Occupation Description Salary Degree Level Required
School and Career Counselors School counselors assist students in developing social and academic abilities required to succeed in school. Career counselors assist people in choosing a career path. $55,410 Master's
Forensic Psychologist Forensic psychologists are licensed psychologists specializing in forensics, often with a doctorate in forensic psychology or counseling. These professionals may assist in courtroom scenarios. $62,981 Bachelor's
School Psychologists School psychologists focus on interpreting and assessing students to make sure they get the education best suited to their needs. $75,090 Doctoral
Social Worker Social workers work intimately with patients and their families to understand and treat a large variety of emotional and social issues. $47,980 Master's
Rehabilitation Counselors Rehabilitation counselors help individuals with physical and/or mental disabilities live independently and experience a higher quality of life. $34,860 Master's

Source: BLS/PayScale

How to Find a Job As a Grief Counselor

Finding a job as a grief counselor can depend on several different factors, including networking, education, experience, and acquired certification. To build a stronger resume and prepare for an interview, graduates benefit from gaining additional certification or specializations. If students know they want to work within a certain grief specialization, pursuing certification can give them an extra edge on the job market. Typically students can find resume-building workshops and related assistance through their school career center or counselor.

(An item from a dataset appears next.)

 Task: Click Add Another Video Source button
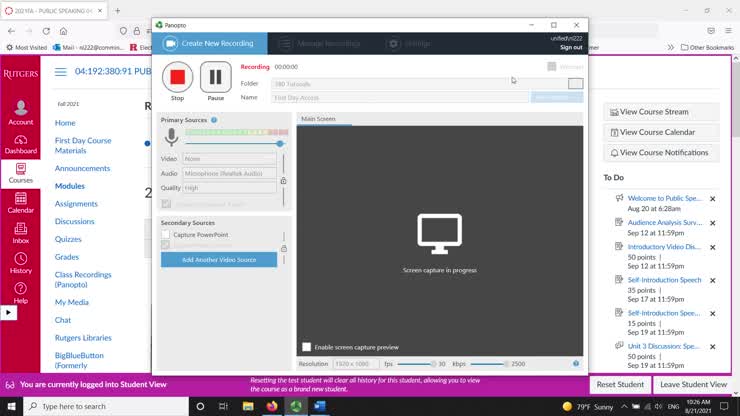coord(219,260)
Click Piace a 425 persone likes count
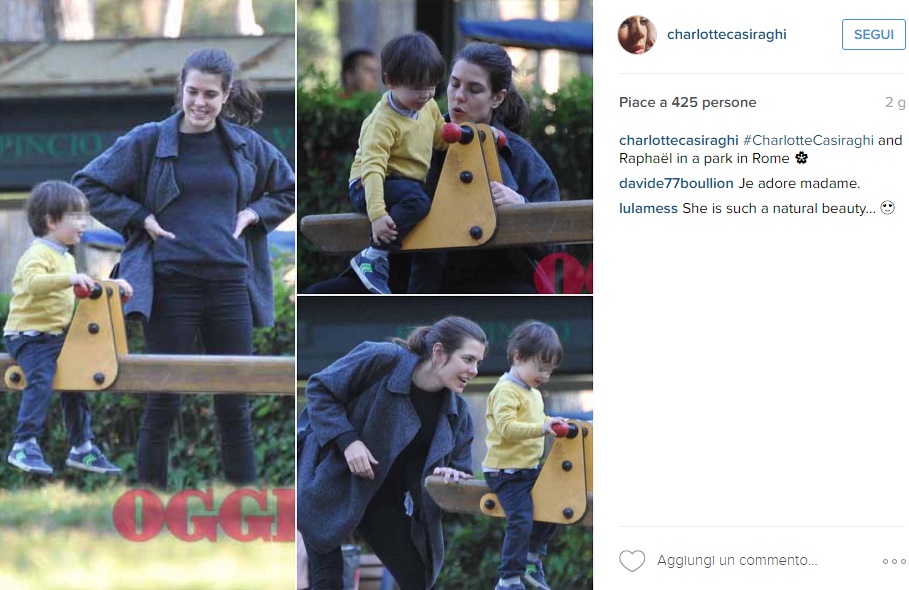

In terms of networking and resources, job fairs make an accessible option for students seeking work, which are often advertised through school career centers or counseling departments. A wide variety of organizations exist that provide networking opportunities and resources for both students and grief counseling professionals, such as networking events and job boards. Sometimes these organizations charge an annual membership fee or event-specific cost, but fees vary by organization. These networking organizations also feature educational and research opportunities, publications and journals, and other member benefits.

  • American Association for Marriage and Family Therapy: The American Association for Marriage and Family Therapy represents the professional interests of counselors and provides resources to more than 50,000 family and marriage therapists.
  • International Association for Marriage and Family Counselors: The International Association for Marriage and Family Counselors offers resources to members who work in relationship or family counseling. IAMFC advocates for a multicultural and systemic approach to counseling.
  • Association for Addiction Professionals: NAADAC represents over 100,000 global professionals specializing in addiction-related fields. Since the grief process differs for addicts, this organization can help serve professionals interested in the overlap between these fields.

Professional Organizations for Grief Counselors

  • American Academy of Grief Counseling: The American Academy of Grief Counseling offers qualified professionals certification and fellowship programs in a two-tier program that starts with the certification of grief counselors and advances to a fellowship within the academy.
  • Association for Death Education and Counseling: The Association for Death Education and Counseling, with over 2,000 members, serves professionals working in death, dying, and bereavement.
  • American Counseling Association: The American Counseling Association, a not-for-profit entity, comprises the largest association of professional counselors in the world.
  • American Mental Health Counselors Association: The leading organization in the country for licensed clinical mental health counselors, the American Mental Health Counselors Association offers resources in education, advocacy, collaboration, and leadership.
  • American School Counselor Association: The American School Counselor Association aids the efforts of school counselors as they support students' career, academic, social, and emotional well-being. The ASCA provides resources, such as advocacy, research, professional development, and publications.